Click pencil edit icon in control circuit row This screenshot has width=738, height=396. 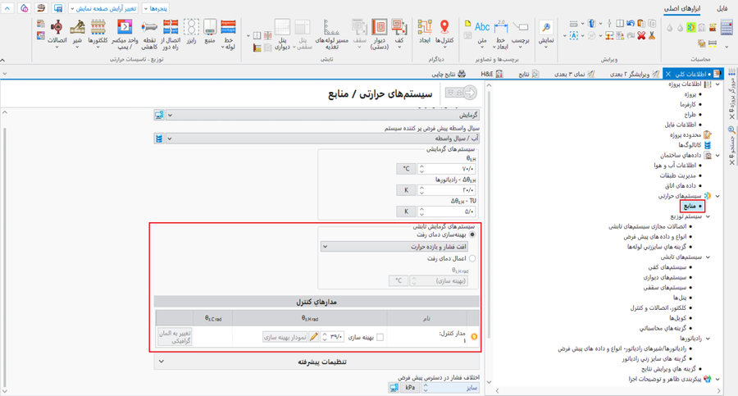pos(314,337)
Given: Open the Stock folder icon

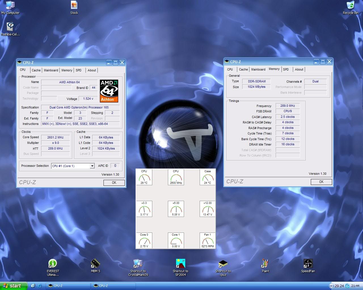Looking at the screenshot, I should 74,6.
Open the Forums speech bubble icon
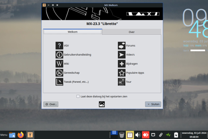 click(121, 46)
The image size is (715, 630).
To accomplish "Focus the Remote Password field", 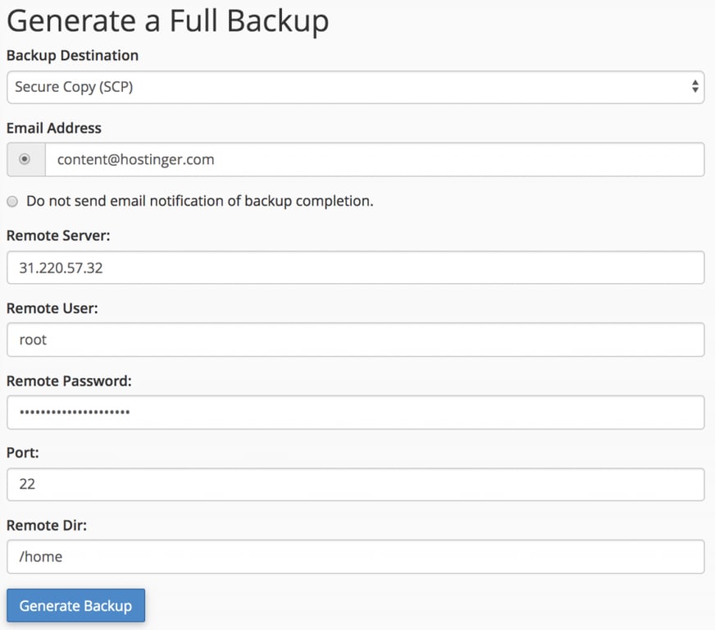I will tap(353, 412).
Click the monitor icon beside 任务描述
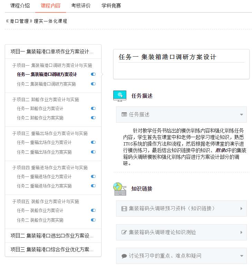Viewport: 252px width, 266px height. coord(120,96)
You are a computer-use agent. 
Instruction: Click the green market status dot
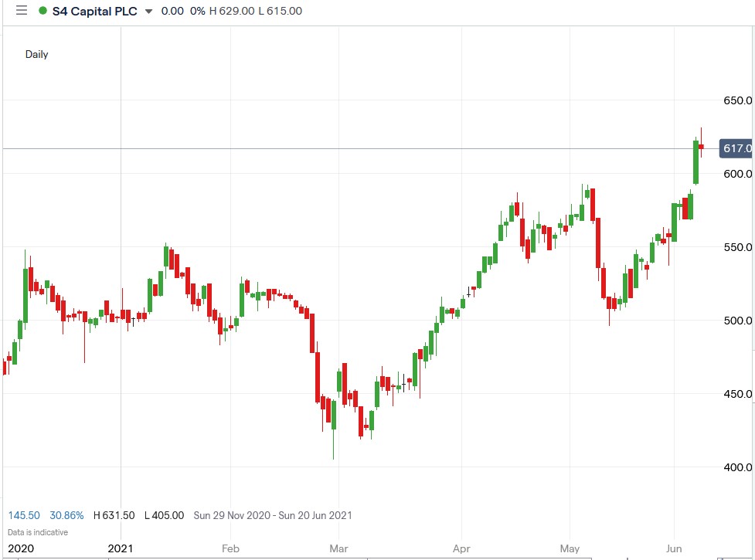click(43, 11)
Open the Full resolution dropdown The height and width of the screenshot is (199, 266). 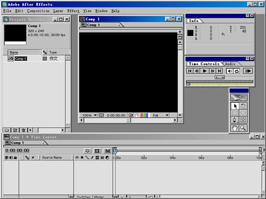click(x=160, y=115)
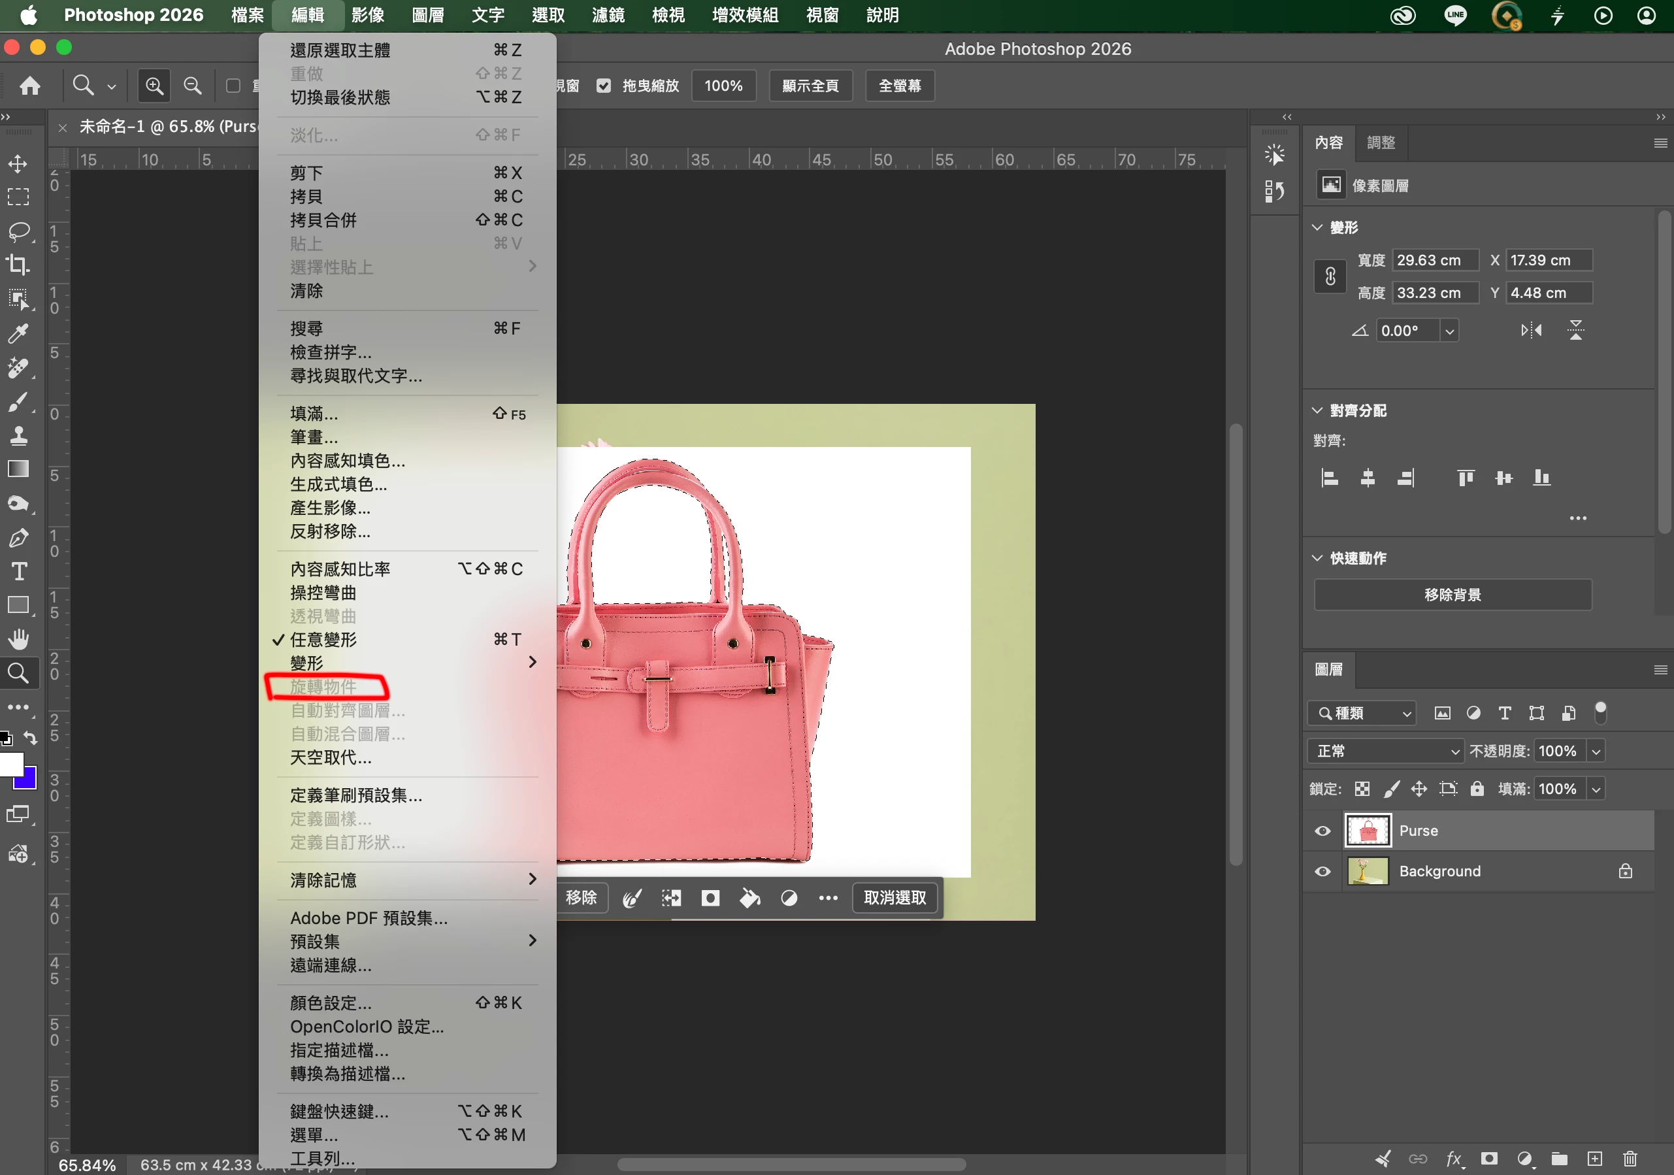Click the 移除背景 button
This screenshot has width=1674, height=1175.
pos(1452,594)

- [YOUR OBJECTIVE]: Render the lines from the line with "Click the monitor icon beside 任务描述" to the line with "click(43, 11)", both included, as a JSON list of strings, one string per line, skipping blank lines. Leave the pictures out.

- [COMPLETE RESPONSE]:
[
  "Click the monitor icon beside 任务描述",
  "Viewport: 252px width, 266px height. coord(120,96)",
  "You are a computer-use agent. ",
  "Instruction: Click the green market status dot",
  "click(43, 11)"
]